I think a lot of it goes back to what we've talked about before is matchups and style of play. There's going to be some teams, depending on kind of where you're at in your program, that are not going to be good matchups and vice versa. You see it every week when you're watching games on Saturdays through Thursday night, a team that you think is going to dominate and they go out and play and they don't play as well and you wonder why, and a lot of it deals with matchups.
We have played well. We have played hard. We have played aggressive and we've handled some of those things. I think the first year is probably the year that probably jumps out to me the most is I think the biggest factor is we made plays on offense and we made plays on defense, that not only kept us in the game, but kept the crowd involved, which I think is very, very important.

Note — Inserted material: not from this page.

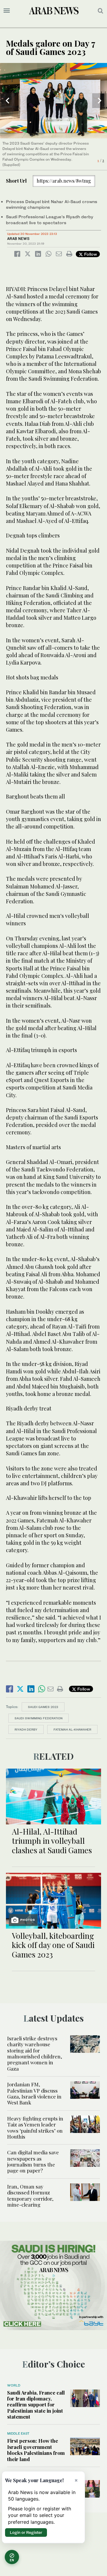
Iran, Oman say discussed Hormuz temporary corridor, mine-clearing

Last year, we didn't do that consistently enough and we did some things, we had some big plays last year and got penalties which took points off the board, which you can't do. The margin of error against these types of teams is too small. So you have to play; you have to play well. That's what we plan on doing again on Saturday.
We're one of the more disciplined teams in the country when it comes to penalties and we need to continue to do that. The games that we have not turned the ball over and protected the football and won the turnover battle, we've been successful. We're going to need to do that again on Saturday.
And then the last component is explosive plays. We have to limit them. They are a big-play team. We have to limit their explosiveness and we have to create big plays, which is something that we've done a pretty good job of all year long. We need to continue to build on that.
I think last week, if you look at the Maryland game, we had 15 explosive plays on offense and our defense gave up four. So when you win the turnover battle and you win the explosive play battle, you've got a chance to be successful; and, like I mentioned before, keep the crowd involved, or take the crowd out of the game.